Over the years, John Lyons Systems has turned some comers down but
has ended up doing sound systems for 15-20 venues. Most recently, the
firm, has partnered with high-profile architects and designers to
create some of the world’s most elite restaurants, nightclubs, bars and
lounges including area, HYDE Lounge, Social Hollywood, LAX, Concorde,
Suki 7 (all in Los Angeles); Martini Park (Dallas); and Light and
Caramel in the Bellagio, JET Nightclub, Japonais, Bare in the Mirage,
TAO in the Venetian, Body English in the Hard Rock Hotel and Mist at
Treasure Island (Las Vegas).
“It depends on what the place ultimately is meant to be used for,”
Lyons explains. “When I look at the plans and what they’re doing, I
kind of look at it as if I own the club. I don’t have too much
interaction with the owners about that, or if I do, I tune it out. They
have a very different idea many times of what it ought to be.
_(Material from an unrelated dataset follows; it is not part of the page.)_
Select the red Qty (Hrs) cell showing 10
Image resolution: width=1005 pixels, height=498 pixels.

For the
most part, I get good cooperation from the client.”
Somewhere along the way, Isaac Tigrett, co-founder of Hard Rock
Café, approached Lyons with his idea for what would become the House of
Blues. The goal was to make nightclub sound quality better for live
music than any band might expect — and then to get them to expect it,
at the House of Blues.
“It was a matter of trying to create a better mousetrap, in that
bands were doing a certain experience when they were touring at that
club level, and once they got to an arena, everything changed (for the
better),” Lyons says.
“Our attitude was to take a club and give these bands touring at a
club level the same experience they would get if they were in a large
theater or an arena. It worked and started taking business away from
traditional halls in the cities that they went into.”
All Part of the Business
Lyons’ passion remains in operating nightclubs rather than
designing systems for other clubs. “I want to make sure I don’t get
pulled too far to one place to where I don’t get to do what I really
enjoy, which is putting on parties and spectacles for people.”
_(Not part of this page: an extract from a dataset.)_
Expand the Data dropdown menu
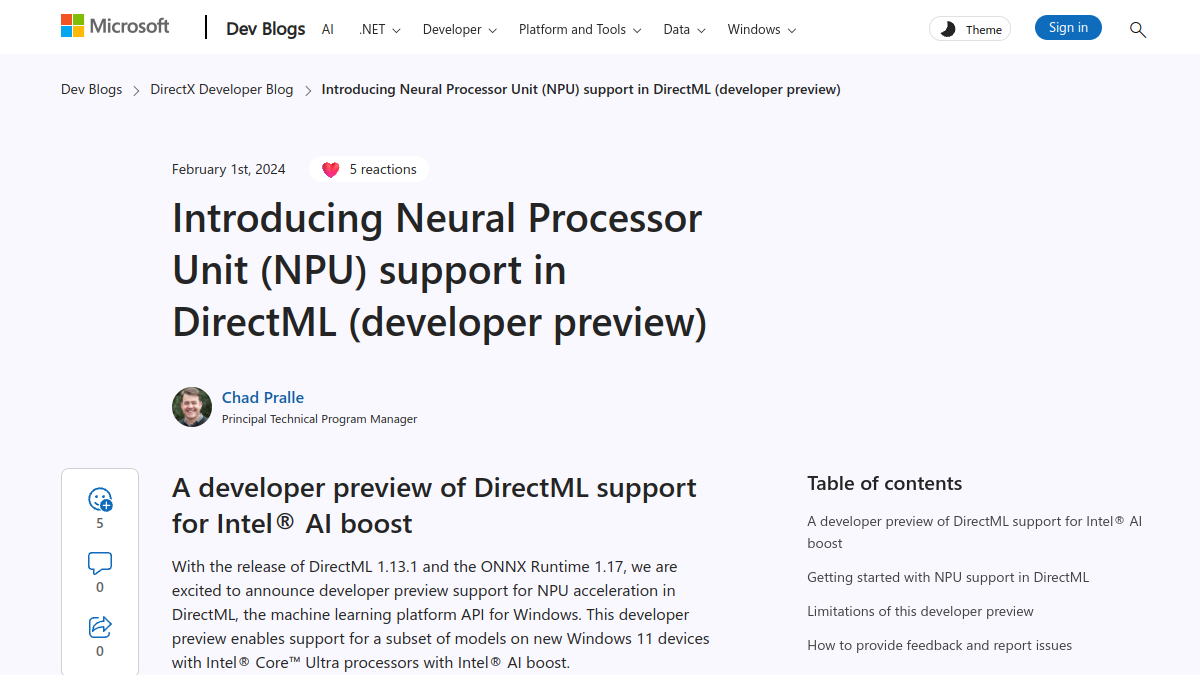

As dedicated to sound and lighting as Lyons is, he says it’s just
an element of his overall zeal for the business of bar operation as a
whole. And he has a clear vision of what a “superclub” should be.
“What a superclub should be is a bar, where you can drink; a party
or social gathering, where you can meet people and interact; a place
where you can dance; and it should be like a Broadway show where you
can be entertained by the spectacle of it all.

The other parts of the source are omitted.